What old December’s bareness everywhere!
In As You Like It Rosalind suggests “men are April when they woo, December when they wed”.
But there’s another side to December too: not just “limping” and “ragged”, but “rough”, “angry” and “wrathful” too. Thomas Tusser wrote about activities appropriate to each month in his 1580 book Five Hundred Points of Good Husbandry, and his descriptions of December are dominated by the weather, with “Hyems boisterous blasts, and bitter cold”, and “At Christmas the hardness of winter doth rage”. For Shakespeare in Sonnet 13 “the stormy gusts of winter’s day /And barren rage of death’s eternal cold” are challenges to humans, requiring an active response. Sure enough, in mid-December the weather in the UK is set to turn aggressively windy though the midlands will miss the worst of it.
The banished Duke in As You Like It the banished Duke finds there’s real honesty about winter weather compared with the smoothness of life at court.
as the icy fang
And churlish chiding of the winter’s wind,
Which when it bites and blows upon my body,
Even till I shrink with cold, I smile and say ‘
This is no flattery; these are counsellors
That feelingly persuade me what I am.
One of the songs also suggests that winter weather can be enjoyed:
Blow, blow, thou winter wind,
Thou art not so unkind
As man’s ingratitude;
Thy tooth is not so keen,
Because thou art not seen,
Although thy breath be rude.
Heigh-ho! sing heigh-ho! unto the green holly.
Most friendship is feigning, most loving mere folly.

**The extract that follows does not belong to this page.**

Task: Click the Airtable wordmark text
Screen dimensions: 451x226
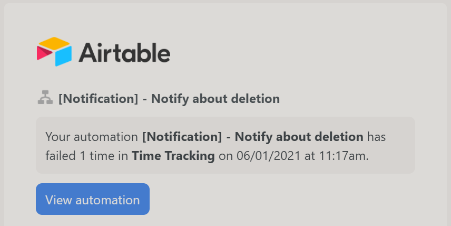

Then, heigh-ho, the holly!
This life is most jolly.
Freeze, freeze, thou bitter sky,
That dost not bite so nigh
As benefits forgot;
Though thou the waters warp,
Thy sting is not so sharp
As friend rememb’red not.
And at the end of King John, the poisoned and dying king pleads for the coldness of winter to relieve his burning pain:
Poison’d,—ill fare—dead, forsook, cast off:
And none of you will bid the winter come
To thrust his icy fingers in my maw,
Nor let my kingdom’s rivers take their course
Through my burn’d bosom, nor entreat the north
To make his bleak winds kiss my parched lips
And comfort me with cold. I do not ask you much,
I beg cold comfort; and you are so strait
And so ingrateful, you deny me that.
Winter doesn’t have to be all bad. In As You Like It again, old Adam, surely one of Shakespeare’s best-loved minor characters, and said to be a part he wrote for himself, describes how “my age is as a lusty winter,/Frosty, but kindly.” Let’s hope there will be some kindness in the weather this winter.